Thanks to Kate and her husband’s frugal lifestyle, they managed to destroy that debt in only 15 months.
“I do” to debt
Kate’s motivation came in part from her husband’s debt story. “On his own, he paid off $35,000 in credit card debt right before we met,” she said.
“It didn’t feel fair that he’d worked so hard to be debt-free, and now he was dating, engaged to, and then marrying me with more debt than he ever had. I wanted to respect his accomplishment by getting rid of my debt as fast as possible,” Kate explained.
She hadn’t borrowed money for her undergraduate degree, so her aversion to paying interest also kept her focused on her goal. “I played around with a few loan payoff calculators and the amount of interest I would have paid over 10 years was terrifying and incredibly motivating,” she added. “My student loans were an anchor to my days in school. I wanted to be an adult and do other things.”
A low-key lifestyle
While Kate completed law school, the couple lived off her husband’s income and some of her student loans. Then once she graduated and started working, they avoided lifestyle inflation and continued living a similar lifestyle (with the exception of a trip to London; Kate admits she has the travel bug) so that any extra money went towards her loans.
“We did all of the normal frugal things: we prepare our own meals, don’t buy take-out coffee or snacks from the gas station, obtain most of our entertainment from the library,” she said. “All of these things are small by themselves, but they add up to impressive sums.”
Even though Kate planned to aggressively pay down her loans, she switched from Standard Repayment (10 years with the same payment every month) to Graduated Repayment (10 years where the payment starts low and increase every two years).
Her minimum payments dropped from $525 to $311 as a result. That way if any emergency expenses popped up, she’d have more flexibility in her monthly budget. Fortunately, she didn’t need that wiggle room.
The plan of attack
Since all her loans carried the same interest rate, Kate used the debt snowball method to attack the smallest loans first and build momentum. When one loan was paid off, she’d divert that money to the next smallest loan.
The couple made four to six (sometimes small) payments each month, so tracking progress on her blog through recaps helped her stay motivated. “Each month was energizing to see what I had done, all in one place,” she said.
The blog also helped her connect with others with similar goals, since she still doesn’t know any aggressive debt-payers in real life. “Through the blog, I met some fantastic debt slayers from all over the world,” she said. “It helped to chat with other people who were aggressively paying off their debt and what they were going through.”

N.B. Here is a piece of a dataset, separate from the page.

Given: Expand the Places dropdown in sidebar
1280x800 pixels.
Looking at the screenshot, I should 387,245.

While Kate initially viewed the loans as hers alone, her husband helped her understand the importance working towards financial goals together. “About halfway through the process, Hubs and I had a discussion about whose debt this was,” she said. “He convinced me that it was ours. Having a unified effort made a huge difference in what we could accomplish.”

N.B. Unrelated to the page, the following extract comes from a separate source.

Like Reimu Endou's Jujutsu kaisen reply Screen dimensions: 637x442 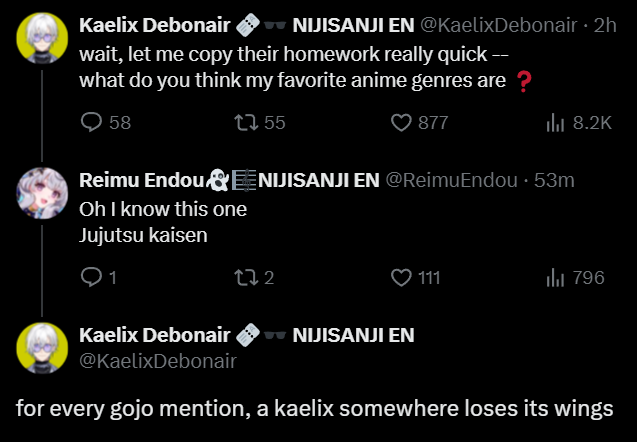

Kate made her final student loan payment last spring and she’s now maxing out her retirement plans and saving towards a down payment on a home, which they hope to purchase when their lease is up early next year.
“The biggest thing that I’ve taken away from all of this is that money is a tool that should be used,” she explained. “By thinking about it as a tool, I’m now able to use it for the future and not pay for the past.”